▸ Task details:
Repeat the entries exactly, keeping every line as it is.

▸ Records for this exercise:
______

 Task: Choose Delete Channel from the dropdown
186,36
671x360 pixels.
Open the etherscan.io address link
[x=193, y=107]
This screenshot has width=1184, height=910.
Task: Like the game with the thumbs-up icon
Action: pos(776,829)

______

▸ Task result:
 Task: Choose Delete Channel from the dropdown
186,36
671x360 pixels.
Open the etherscan.io address link
[x=193, y=107]
This screenshot has width=1184, height=910.
Task: Like the game with the thumbs-up icon
Action: pos(776,829)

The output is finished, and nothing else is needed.